### Work required
Set down exactly the lines of the listing below that begin at the one containing "Instruction: Click the left" and end at the last line, both included.
++++++++
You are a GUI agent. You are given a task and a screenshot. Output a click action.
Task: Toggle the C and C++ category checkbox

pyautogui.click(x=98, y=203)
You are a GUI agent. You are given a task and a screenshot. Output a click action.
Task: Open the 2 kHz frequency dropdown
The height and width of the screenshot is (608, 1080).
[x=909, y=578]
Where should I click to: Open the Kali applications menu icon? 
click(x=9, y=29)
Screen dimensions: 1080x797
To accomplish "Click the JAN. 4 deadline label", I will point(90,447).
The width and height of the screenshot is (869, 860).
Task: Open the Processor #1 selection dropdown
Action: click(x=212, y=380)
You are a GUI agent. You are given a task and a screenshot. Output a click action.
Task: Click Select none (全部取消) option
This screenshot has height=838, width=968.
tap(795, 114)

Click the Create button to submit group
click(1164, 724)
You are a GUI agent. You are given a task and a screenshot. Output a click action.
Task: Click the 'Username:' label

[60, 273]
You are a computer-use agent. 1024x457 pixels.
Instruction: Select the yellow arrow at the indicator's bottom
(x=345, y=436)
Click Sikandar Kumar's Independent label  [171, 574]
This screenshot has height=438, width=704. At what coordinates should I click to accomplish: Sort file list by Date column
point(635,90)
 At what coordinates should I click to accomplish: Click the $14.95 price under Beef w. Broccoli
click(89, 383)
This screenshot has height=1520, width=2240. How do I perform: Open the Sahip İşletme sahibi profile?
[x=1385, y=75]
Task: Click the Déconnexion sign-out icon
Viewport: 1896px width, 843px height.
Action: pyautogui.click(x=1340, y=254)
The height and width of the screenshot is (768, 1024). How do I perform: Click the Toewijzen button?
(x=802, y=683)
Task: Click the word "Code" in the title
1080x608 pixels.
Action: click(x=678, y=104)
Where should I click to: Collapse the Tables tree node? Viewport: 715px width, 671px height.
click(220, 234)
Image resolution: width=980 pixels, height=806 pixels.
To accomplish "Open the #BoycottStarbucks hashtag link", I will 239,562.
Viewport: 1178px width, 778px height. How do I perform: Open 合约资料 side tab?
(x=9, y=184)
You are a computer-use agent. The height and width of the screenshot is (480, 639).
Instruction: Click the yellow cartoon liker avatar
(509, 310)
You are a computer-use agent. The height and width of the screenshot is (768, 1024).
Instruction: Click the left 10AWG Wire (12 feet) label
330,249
++++++++
### Exercise output
Instruction: Click the left 10AWG Wire (12 feet) label
330,249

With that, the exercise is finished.